Rafael Nollia é professor, escritor e autor de “Elefante” (poemas) e “Gertrude Sabe Tudo” (infantojuvenil).
Conversamos sobre sua vida e obra!
– Você leciona geografia…é possível dizer que livros literários podem complementar um estudo geográfico? Ou, ainda, dizer que esses contêm saberes da área?
Minha primeira formação foi em Letras, pois alimentava o sonho de me tornar professor de literatura. Porém, a vida escolar foi me levando para a Geografia. Dessa forma, acabei me apaixonando pela área e fui atrás dessa graduação. Embarquei nessa segunda graduação pensando nisso: encontrar os caminhos onde a literatura e a geografia se conectam. Esse, inclusive, foi o tema do meu trabalho de conclusão do curso! Então, sim, com certeza os livros literários podem – e devem – complementar um estudo geográfico. E vou mais além: os livros geográficos podem – e devem – complementar os estudos literários.
O que pode citar como exemplo?

▸ **DADOS FORNECIDOS**
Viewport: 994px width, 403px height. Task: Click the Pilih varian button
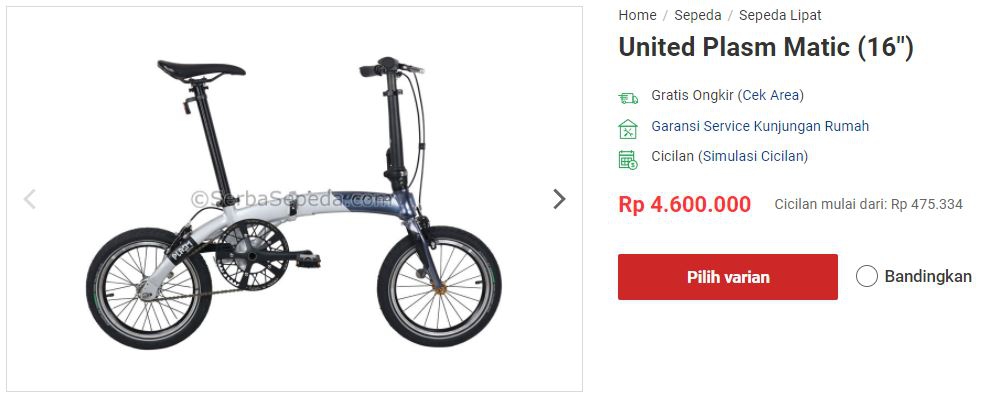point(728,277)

* * *

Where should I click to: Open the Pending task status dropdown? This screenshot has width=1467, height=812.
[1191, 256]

▸ **INSTRUÇÕES DO EXERCÍCIO**
Por favor, reproduza fielmente a parte da entrevista com Rafael Nollia que começa nas palavras "Rafael Nollia é" e vai até "os estudos literários.", incluindo-as.

▸ **RESULTADO**
Rafael Nollia é professor, escritor e autor de “Elefante” (poemas) e “Gertrude Sabe Tudo” (infantojuvenil).
Conversamos sobre sua vida e obra!
– Você leciona geografia…é possível dizer que livros literários podem complementar um estudo geográfico? Ou, ainda, dizer que esses contêm saberes da área?
Minha primeira formação foi em Letras, pois alimentava o sonho de me tornar professor de literatura. Porém, a vida escolar foi me levando para a Geografia. Dessa forma, acabei me apaixonando pela área e fui atrás dessa graduação. Embarquei nessa segunda graduação pensando nisso: encontrar os caminhos onde a literatura e a geografia se conectam. Esse, inclusive, foi o tema do meu trabalho de conclusão do curso! Então, sim, com certeza os livros literários podem – e devem – complementar um estudo geográfico. E vou mais além: os livros geográficos podem – e devem – complementar os estudos literários.